**WHAT NEEDS TO BE DONE:** Write out the entire listing exactly, so that each line matches the original.

===

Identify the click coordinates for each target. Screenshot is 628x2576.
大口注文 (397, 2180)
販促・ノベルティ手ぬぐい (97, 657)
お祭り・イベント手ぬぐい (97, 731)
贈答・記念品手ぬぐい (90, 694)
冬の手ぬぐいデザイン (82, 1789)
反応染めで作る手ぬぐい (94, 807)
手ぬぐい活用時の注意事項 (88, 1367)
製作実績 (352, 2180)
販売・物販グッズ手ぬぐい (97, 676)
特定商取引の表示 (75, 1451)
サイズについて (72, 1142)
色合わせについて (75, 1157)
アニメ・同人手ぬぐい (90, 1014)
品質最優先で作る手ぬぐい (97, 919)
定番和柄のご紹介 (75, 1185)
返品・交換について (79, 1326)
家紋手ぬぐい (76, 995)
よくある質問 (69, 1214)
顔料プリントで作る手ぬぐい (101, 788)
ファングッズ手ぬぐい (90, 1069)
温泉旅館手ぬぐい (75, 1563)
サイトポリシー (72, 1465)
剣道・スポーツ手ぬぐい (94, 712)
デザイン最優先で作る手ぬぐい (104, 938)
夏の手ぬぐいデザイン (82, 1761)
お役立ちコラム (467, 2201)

===

**EXERCISE RESULT:**
Identify the click coordinates for each target. Screenshot is 628x2576.
大口注文 (397, 2180)
販促・ノベルティ手ぬぐい (97, 657)
お祭り・イベント手ぬぐい (97, 731)
贈答・記念品手ぬぐい (90, 694)
冬の手ぬぐいデザイン (82, 1789)
反応染めで作る手ぬぐい (94, 807)
手ぬぐい活用時の注意事項 (88, 1367)
製作実績 (352, 2180)
販売・物販グッズ手ぬぐい (97, 676)
特定商取引の表示 (75, 1451)
サイズについて (72, 1142)
色合わせについて (75, 1157)
アニメ・同人手ぬぐい (90, 1014)
品質最優先で作る手ぬぐい (97, 919)
定番和柄のご紹介 (75, 1185)
返品・交換について (79, 1326)
家紋手ぬぐい (76, 995)
よくある質問 (69, 1214)
顔料プリントで作る手ぬぐい (101, 788)
ファングッズ手ぬぐい (90, 1069)
温泉旅館手ぬぐい (75, 1563)
サイトポリシー (72, 1465)
剣道・スポーツ手ぬぐい (94, 712)
デザイン最優先で作る手ぬぐい (104, 938)
夏の手ぬぐいデザイン (82, 1761)
お役立ちコラム (467, 2201)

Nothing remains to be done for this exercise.